EXERCISE:
Once you have found the line with "Task: Select the Grid layout preset" in the records below, retype it and every line after it to the end exactly, with no pictures and nothing more.

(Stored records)
=== Begin Enclosure ===

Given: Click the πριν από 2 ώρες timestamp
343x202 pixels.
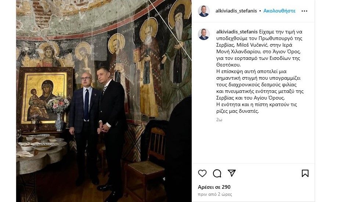Looking at the screenshot, I should (215, 194).
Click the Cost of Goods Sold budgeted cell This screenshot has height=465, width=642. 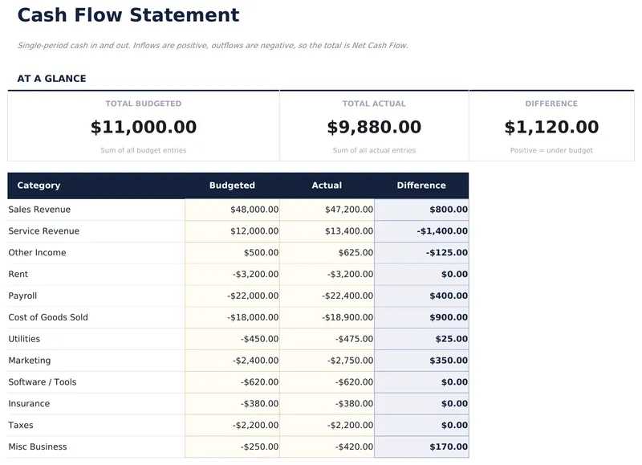click(233, 317)
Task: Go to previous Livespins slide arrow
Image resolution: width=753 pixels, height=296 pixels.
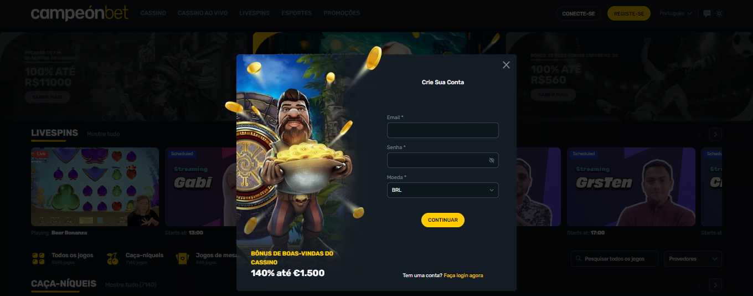Action: click(x=699, y=134)
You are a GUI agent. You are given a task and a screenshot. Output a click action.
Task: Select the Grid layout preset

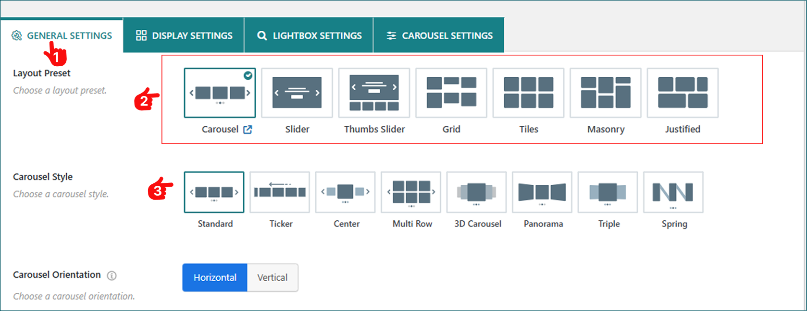coord(451,93)
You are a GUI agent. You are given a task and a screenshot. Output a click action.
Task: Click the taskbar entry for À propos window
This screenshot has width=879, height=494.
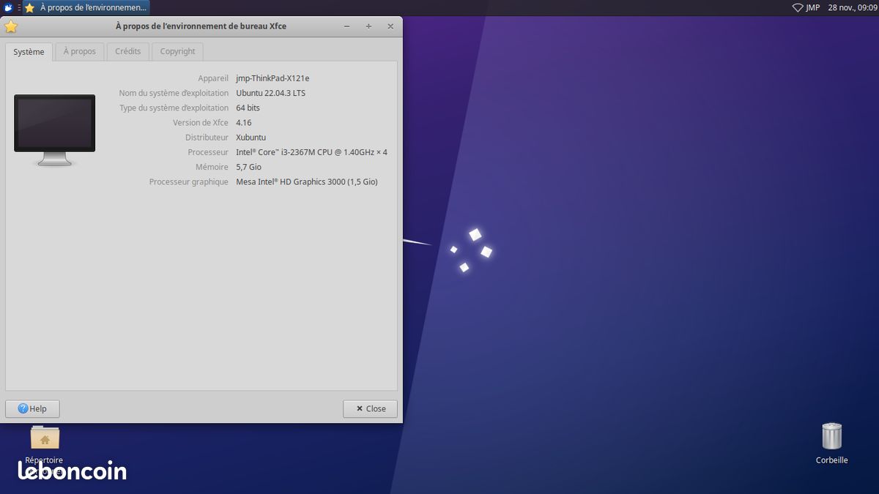pyautogui.click(x=86, y=7)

=== End Enclosure ===

ANSWER SPACE:
Task: Select the Grid layout preset

coord(451,93)
You are a GUI agent. You are given a task and a screenshot. Output a click action.
Task: Click the taskbar entry for À propos window
This screenshot has width=879, height=494.
pyautogui.click(x=86, y=7)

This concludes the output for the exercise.